REQUEST 1 —
Could you reproduce word for word the part of the Pearl Harbor intelligence excerpt that opens with the words containing "We have talked" and closes with "was that too."?
REQUEST 2 —
Which pieces of primary information does the Pearl Harbor intelligence excerpt say have gone missing?
REQUEST 3 —
Can you carry the Pearl Harbor intelligence excerpt forward from its final sentence?

We have talked before about what Washington saw fit to tell Pearl Harbor, and one strand of intelligence was a series of near-daily messages from the Japanese Consulate in Honolulu back to Tokyo, informing Fleet HQ about which ships were at which anchorages in the harbor.

This stream of information was controlled by Richmond Kelly “Terrible” Turner in the Navy’s Office of War Plans. This became known as “The Bomb Plot” messages, using the Naval context of the term ‘plot’ as a map notation rather than some conspiracy. Although of course, it was that too.

It wa sa curious thing. Turner thought pacific Fleet commander Husband Kimmel had no need to know that the Japanese wanted precise locational information daily on his ships. That, in turn, played into the counterintelligence matter of whether there were Japanese spies on O’ahu. That would drive the response, which was the threat was not from Japanese warships, but rather from American citizens of Japanese extraction.

That the Consulate in fact had a HUMINT collector was a matter that was denied and then revealed by turns as the investigations- or witch hunts- continued after the attack itself, and after the war was concluded on terms favorable to the United States.

It all muddied the waters of warning and responsibility. I think clearly that Fleet Intelligence Officer Eddie Layton would have had a different perspective on what was coming, if he had known that Toyko was interested in a daily account of what fleet units were at which specific anchorages.

Admiral Nimitz appears prominently in the first article, as it attempts to compare and contrast the intelligence failure at Pearl, and the intelligence success at the battle of Midway that turned the tide.

Nimitz did not trust his intelligence officers blindly, and I talked with Mac about that many a time. The matter of radio silence by the Japanese Fleet in both attacks, and warning of their location is one that deals with what the system was able to read, what it was able to interpret, and how the information could be fused to present an actionable course to a gifted and bold commander.

Really, intelligence is nothing more than objective and classified journalism: the who, what, where and why of an effective story are precisely the same.

The article by Villa and Wilford argues something quite different, and gets to something I would like to ask Mac about right now. Their article speaks plainly to the fact that this is an information warfare puzzle about history itself. The attack on Pearl happened. Scapegoats had to be found. Kimmel and Short were the patsies. Note, if you will, the amazing amount of primary information that has strangely gone missing: the SS Lurline radio logs that might have proven the Japanese were coming, watch logs from HYPO, whole years of files from ONI vanished.

PROVIDED MATERIAL —
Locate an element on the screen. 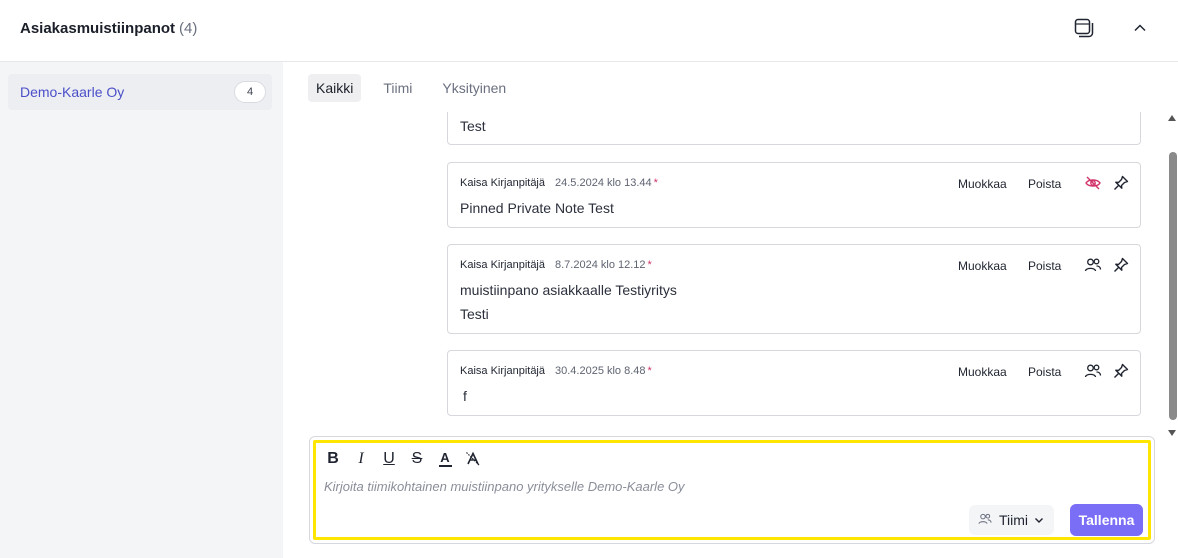 This screenshot has width=1178, height=558. copy-window-icon is located at coordinates (1084, 28).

RESPONSE AREA 1 —
We have talked before about what Washington saw fit to tell Pearl Harbor, and one strand of intelligence was a series of near-daily messages from the Japanese Consulate in Honolulu back to Tokyo, informing Fleet HQ about which ships were at which anchorages in the harbor.

This stream of information was controlled by Richmond Kelly “Terrible” Turner in the Navy’s Office of War Plans. This became known as “The Bomb Plot” messages, using the Naval context of the term ‘plot’ as a map notation rather than some conspiracy. Although of course, it was that too.

RESPONSE AREA 2 —
- The SS Lurline radio logs
- Watch logs from HYPO
- Whole years of files from ONI

RESPONSE AREA 3 —
To me these curious missing documents suggest something else that was not explicit in the article. It is plain that someone was covering their ass, big time, and cleaning up the files to ensure that the story was what they wanted it to be when the shooting was done.

You recall the brilliant ruse to trick the Japanese into revealing the target- it happened at Mac’s desk in The Dungeon. Jasper Holmes came up with the idea to tell Midway Island via submarine cable (which the Japanese could not copy) to send an unclassified radio message that the water supply was becoming critical. Sure enough, the Japanese picked up the message and issued their own report that “AF” was short on water. That meant AF = Midway.

It actually was much more than a brilliant ruse to confirm that Midway was the target. Admiral Nimitz was interested in convincing Washington, not himself, about what the target might have been. DC was clearly an adversary in the intelligence picture.

And don’t forget that rogues and careerists were present in The Greatest Generation. I did not read the names of Richmond Kelly Turner, nor the Redman Brothers in the article, but I am convinced that the three of them were busy behind the scenes to ensure that the correct story was what history learned.

Factor in two important additional issues: national security in 1945 clearly meant that cryptologic triumphs (and failures) remained highly classified. So there is that, and then there are careers and reputations that needed to be protected.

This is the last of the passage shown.